Bus Services


Outside the George at Wedmore. Possibly a later service as the bus appears to have a radiator.


1930s onwards

Retired bus driver Mr Ron James remembers:

“Rules were very strict when I started work as a conductor in 1929 and with so many out of work there was no argument, you had to do what you were told. For instance, every Armistice day wherever we were, we had to pull off the road and observe two minutes silence. The driver had to stand beside his seat and the conductor ‘at his post’ at the back of the bus. I started [at Highbridge Depot] on 32/6d a week and for the conductor those buses were cold and very hard riding. Some days you had back ache for hours after all the jolting and shaking. I remember the speed limit painted on the side of the buses was 12 mph. The fare from Highbridge to Burnham was tuppence and from Burnham to Brean it was eight pence. Of course in those days there was hardly anything at Brean, except one small hutted shop, kept by a Mrs Lane. Our motto then was service and we had no bus stops but would pick up and put down passengers at any point.”

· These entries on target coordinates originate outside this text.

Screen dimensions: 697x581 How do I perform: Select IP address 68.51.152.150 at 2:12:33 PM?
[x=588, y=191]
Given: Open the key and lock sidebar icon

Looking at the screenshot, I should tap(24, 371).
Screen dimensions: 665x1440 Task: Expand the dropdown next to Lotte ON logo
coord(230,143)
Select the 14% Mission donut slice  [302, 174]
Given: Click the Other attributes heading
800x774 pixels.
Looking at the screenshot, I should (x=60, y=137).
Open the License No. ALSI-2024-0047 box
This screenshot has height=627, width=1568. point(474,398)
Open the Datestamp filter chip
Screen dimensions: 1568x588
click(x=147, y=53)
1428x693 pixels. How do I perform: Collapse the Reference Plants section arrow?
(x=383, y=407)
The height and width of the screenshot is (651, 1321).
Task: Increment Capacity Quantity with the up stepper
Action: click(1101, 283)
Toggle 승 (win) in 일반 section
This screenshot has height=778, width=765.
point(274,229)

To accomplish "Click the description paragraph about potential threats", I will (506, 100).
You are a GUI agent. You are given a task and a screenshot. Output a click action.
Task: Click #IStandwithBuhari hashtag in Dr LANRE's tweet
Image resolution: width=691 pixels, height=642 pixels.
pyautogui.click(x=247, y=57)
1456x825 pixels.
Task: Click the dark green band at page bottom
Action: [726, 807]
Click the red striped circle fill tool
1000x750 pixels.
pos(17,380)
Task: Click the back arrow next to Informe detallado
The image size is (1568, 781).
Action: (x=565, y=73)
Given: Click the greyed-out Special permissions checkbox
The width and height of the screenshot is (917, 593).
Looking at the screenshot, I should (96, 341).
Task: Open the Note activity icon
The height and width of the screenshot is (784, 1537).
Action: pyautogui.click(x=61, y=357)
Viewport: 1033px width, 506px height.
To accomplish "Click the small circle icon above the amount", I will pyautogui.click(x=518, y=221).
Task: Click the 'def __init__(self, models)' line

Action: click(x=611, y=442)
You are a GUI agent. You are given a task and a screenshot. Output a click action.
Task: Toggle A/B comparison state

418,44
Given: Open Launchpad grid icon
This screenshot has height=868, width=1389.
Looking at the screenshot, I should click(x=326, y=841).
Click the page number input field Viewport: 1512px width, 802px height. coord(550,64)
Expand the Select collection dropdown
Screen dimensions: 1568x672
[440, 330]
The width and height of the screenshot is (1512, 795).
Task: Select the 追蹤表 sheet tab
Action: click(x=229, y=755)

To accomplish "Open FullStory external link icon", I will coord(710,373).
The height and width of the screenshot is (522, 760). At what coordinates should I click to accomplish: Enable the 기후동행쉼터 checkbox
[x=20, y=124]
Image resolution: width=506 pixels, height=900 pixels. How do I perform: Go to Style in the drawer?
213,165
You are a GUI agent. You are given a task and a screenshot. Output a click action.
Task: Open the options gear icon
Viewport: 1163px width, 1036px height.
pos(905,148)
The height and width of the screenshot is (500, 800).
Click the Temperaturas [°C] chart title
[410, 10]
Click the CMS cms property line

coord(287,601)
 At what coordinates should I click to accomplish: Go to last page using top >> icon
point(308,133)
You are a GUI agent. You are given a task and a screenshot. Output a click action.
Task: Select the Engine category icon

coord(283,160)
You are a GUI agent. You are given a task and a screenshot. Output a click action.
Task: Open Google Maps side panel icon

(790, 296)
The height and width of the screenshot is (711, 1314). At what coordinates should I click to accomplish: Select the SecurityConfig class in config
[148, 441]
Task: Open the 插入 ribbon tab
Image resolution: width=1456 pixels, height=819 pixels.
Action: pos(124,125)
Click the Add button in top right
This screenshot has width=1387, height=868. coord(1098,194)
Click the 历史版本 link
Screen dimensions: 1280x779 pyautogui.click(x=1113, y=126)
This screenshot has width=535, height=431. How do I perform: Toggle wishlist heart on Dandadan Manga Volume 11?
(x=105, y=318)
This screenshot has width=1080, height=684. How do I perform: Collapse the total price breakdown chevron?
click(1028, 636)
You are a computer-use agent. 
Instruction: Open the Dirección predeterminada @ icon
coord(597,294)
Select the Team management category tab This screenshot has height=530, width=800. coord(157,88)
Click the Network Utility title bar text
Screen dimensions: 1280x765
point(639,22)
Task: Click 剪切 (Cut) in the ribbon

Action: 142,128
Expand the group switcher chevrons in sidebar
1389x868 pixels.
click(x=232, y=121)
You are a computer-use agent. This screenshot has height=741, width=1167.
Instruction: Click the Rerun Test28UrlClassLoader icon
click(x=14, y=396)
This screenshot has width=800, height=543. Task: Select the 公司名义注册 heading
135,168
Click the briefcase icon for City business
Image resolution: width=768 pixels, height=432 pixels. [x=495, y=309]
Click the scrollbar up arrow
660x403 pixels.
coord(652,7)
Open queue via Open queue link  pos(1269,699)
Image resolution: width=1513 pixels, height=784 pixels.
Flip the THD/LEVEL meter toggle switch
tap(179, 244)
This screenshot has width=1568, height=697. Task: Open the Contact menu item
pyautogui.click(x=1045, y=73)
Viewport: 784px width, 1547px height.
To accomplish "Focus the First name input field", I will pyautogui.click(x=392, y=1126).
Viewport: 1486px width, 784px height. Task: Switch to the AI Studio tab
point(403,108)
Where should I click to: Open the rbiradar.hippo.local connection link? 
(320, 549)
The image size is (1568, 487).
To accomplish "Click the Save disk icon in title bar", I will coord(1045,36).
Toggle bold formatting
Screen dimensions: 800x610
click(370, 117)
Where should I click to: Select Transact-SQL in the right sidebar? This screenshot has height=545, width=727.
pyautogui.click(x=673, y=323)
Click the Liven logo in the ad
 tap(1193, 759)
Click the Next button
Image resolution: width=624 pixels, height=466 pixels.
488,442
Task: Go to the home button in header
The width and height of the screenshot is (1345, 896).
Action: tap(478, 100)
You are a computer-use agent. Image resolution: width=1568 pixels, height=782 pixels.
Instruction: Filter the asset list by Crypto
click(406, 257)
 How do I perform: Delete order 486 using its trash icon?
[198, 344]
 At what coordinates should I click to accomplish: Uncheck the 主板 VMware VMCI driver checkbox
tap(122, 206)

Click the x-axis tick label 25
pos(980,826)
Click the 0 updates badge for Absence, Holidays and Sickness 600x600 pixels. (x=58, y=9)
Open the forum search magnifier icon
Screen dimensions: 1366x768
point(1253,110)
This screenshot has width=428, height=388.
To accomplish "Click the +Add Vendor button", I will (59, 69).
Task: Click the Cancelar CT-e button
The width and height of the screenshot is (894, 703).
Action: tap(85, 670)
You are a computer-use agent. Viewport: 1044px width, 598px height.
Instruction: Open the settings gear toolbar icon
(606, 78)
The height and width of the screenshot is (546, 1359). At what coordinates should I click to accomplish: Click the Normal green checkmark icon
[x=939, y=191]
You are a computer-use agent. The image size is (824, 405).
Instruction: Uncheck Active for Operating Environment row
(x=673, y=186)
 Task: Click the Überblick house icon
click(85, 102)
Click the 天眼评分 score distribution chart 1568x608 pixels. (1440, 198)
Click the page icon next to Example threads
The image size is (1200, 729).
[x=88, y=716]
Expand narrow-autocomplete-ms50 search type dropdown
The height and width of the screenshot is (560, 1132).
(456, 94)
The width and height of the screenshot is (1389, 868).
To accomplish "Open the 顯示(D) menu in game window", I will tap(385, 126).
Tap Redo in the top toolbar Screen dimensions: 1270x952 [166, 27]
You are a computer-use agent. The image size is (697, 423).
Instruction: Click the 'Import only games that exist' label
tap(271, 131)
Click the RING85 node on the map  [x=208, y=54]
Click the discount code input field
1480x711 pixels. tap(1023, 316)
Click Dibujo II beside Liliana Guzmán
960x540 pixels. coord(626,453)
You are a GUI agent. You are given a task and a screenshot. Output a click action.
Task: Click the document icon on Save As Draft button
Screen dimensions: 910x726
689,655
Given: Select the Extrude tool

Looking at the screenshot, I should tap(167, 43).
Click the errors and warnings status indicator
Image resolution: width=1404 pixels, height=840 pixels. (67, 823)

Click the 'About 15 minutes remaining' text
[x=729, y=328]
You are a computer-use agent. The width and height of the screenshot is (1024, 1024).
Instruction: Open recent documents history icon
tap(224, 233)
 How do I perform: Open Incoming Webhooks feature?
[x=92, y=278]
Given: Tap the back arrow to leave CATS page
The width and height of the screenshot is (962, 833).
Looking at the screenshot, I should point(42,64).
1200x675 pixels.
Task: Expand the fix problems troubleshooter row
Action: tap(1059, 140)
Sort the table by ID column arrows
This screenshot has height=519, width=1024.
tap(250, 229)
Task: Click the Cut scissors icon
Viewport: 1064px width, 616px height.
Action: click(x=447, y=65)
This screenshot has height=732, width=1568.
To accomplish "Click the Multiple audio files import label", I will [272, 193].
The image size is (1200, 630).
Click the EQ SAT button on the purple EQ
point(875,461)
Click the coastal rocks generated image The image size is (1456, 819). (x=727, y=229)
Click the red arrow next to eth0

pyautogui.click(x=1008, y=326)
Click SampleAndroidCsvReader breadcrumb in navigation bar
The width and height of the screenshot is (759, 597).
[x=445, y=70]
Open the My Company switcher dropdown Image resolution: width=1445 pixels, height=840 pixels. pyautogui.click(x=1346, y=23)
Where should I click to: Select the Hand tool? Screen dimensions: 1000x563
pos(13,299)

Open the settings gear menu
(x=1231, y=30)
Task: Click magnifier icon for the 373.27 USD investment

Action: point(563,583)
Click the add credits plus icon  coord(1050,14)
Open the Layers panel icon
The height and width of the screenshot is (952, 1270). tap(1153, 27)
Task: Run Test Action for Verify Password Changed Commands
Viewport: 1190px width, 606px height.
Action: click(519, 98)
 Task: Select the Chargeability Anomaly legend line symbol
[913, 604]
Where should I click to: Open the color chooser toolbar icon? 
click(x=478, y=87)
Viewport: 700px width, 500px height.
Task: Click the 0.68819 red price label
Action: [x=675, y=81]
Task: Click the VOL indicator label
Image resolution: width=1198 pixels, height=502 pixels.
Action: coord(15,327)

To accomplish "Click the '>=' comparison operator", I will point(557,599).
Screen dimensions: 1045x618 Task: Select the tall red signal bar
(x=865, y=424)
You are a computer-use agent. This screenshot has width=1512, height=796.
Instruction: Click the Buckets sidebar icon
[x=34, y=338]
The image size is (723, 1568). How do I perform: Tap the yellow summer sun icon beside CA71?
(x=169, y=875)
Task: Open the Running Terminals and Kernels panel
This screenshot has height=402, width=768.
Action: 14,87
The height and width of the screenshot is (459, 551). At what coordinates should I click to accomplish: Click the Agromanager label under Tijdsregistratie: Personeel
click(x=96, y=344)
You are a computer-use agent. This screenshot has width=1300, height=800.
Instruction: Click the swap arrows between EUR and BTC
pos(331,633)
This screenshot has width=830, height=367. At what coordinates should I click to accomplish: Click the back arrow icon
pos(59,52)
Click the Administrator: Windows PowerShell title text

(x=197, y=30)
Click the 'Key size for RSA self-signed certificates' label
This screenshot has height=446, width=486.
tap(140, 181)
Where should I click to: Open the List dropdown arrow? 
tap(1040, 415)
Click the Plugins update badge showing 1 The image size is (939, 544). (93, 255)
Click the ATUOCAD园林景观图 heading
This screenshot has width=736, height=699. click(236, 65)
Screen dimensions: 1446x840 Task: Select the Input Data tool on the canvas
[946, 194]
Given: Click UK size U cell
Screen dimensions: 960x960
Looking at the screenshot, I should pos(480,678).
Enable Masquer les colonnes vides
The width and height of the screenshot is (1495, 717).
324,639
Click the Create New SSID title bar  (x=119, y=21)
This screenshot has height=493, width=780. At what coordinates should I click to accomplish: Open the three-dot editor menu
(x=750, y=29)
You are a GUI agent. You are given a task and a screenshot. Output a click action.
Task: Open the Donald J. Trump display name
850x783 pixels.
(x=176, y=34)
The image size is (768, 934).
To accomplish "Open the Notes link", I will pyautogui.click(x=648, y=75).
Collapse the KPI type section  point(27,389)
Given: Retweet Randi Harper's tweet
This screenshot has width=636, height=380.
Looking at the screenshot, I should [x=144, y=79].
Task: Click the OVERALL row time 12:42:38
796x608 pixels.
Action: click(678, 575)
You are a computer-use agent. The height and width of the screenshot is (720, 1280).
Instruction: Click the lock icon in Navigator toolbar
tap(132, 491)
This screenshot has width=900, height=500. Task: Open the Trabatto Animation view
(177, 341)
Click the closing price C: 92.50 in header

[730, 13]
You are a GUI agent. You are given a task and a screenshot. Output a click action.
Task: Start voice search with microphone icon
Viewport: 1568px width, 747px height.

Early enclosed single deck bus.
Warm winter uniforms.

[Later] As a senior man I got six shillings and five pence a day. However drivers were paid  ten shillings and four pence a day so I decided to apply for training as a driver. The pace was lovely then. There was hardly any traffic on the road, our speeds were low and you had the feeling you were doing a real service for local people. Of course we had our problems. The early buses were quite hard work to drive, what with crash gearboxes and heavy steering and I can tell you we had our share of snow trouble. On a winter morning with the early buses, it sometimes needed two men, the driver and conductor, to swing over the engine with a great starting handle. And you had to be careful, because if it kicked back and took you by surprise you could get a nasty blow. However when I started driving I had what was known as a Superbus with an impulse starter. We froze when the diesels came in because there was very little heat from the engine.”

Later single deck bus.

(from article by Ivor Punnett in the Burnham & Highbridge Weekly News in 1990)

Buses through the years at Sea View Road stop:

Early open topped double deck with Schweppes advertising and open stairs, early 20th century.
Later single deck bus, mid 20th century.


Double deck fully enclosed bu,. late 20th century.